### Objective
Return every line below that contains the string "panel", treating uppercase and lowercase as different.
--------
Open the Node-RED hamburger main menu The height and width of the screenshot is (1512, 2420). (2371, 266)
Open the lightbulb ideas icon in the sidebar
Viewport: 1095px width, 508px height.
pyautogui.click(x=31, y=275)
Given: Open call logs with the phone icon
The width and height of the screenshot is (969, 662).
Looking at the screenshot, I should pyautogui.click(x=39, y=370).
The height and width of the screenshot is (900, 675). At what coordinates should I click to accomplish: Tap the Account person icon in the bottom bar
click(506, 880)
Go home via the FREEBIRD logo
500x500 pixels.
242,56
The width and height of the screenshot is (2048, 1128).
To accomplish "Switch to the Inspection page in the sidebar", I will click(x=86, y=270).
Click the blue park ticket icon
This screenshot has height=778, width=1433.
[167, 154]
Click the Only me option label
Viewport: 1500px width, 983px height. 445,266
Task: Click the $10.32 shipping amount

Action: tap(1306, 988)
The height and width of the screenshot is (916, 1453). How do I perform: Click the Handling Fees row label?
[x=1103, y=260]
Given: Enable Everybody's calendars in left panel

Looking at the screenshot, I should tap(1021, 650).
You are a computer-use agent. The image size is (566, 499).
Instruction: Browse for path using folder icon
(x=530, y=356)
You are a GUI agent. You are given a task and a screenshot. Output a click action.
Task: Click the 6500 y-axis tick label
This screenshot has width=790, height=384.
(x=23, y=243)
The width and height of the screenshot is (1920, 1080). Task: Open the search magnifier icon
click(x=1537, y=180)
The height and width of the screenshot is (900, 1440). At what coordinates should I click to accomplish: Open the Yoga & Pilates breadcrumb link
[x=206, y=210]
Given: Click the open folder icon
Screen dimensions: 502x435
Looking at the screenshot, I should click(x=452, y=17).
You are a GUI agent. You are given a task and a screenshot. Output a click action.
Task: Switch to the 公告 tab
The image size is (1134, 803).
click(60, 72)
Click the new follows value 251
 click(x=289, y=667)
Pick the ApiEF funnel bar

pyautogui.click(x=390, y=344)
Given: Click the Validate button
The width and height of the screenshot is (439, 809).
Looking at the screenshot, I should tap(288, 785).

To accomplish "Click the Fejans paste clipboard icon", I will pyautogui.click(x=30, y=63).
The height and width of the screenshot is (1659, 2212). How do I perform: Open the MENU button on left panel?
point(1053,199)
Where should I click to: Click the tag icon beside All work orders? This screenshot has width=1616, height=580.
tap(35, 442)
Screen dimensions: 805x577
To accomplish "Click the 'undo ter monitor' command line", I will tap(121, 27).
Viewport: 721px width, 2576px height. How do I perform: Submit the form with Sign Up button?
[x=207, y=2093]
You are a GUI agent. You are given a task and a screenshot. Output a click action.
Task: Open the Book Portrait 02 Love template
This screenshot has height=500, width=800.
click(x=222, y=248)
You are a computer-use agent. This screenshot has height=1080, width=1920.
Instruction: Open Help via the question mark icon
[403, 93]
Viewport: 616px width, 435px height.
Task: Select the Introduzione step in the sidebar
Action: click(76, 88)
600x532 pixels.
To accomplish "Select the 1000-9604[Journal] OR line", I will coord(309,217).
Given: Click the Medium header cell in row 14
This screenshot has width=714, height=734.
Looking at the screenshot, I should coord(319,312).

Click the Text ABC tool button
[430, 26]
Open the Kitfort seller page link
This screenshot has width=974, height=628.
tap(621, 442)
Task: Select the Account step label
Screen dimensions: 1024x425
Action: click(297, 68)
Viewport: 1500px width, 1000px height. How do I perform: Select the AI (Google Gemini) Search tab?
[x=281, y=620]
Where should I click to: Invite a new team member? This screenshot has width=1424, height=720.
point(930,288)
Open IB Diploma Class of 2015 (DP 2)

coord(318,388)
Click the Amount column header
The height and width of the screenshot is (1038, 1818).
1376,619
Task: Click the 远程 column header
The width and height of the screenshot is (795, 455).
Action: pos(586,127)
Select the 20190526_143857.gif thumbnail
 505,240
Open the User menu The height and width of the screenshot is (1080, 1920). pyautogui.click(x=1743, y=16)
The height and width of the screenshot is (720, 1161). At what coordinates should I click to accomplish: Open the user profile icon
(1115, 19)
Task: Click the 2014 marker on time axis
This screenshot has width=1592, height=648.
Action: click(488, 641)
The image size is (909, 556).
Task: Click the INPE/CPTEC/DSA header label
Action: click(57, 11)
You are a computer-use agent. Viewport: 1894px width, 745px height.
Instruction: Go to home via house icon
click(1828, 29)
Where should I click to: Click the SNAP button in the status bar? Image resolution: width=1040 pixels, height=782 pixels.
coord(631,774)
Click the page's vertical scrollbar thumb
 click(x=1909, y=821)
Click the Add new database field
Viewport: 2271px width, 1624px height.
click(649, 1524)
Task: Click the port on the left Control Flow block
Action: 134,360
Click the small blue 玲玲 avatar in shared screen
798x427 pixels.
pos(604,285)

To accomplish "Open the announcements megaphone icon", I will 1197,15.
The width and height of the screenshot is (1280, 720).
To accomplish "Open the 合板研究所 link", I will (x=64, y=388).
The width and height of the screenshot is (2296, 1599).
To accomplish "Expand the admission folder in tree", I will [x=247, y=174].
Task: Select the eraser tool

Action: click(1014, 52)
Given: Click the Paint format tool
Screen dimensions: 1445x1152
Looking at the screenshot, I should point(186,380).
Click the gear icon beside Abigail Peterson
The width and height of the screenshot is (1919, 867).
--------
### Reply
Given: Enable Everybody's calendars in left panel
The height and width of the screenshot is (1659, 2212). How do I perform: Open the MENU button on left panel?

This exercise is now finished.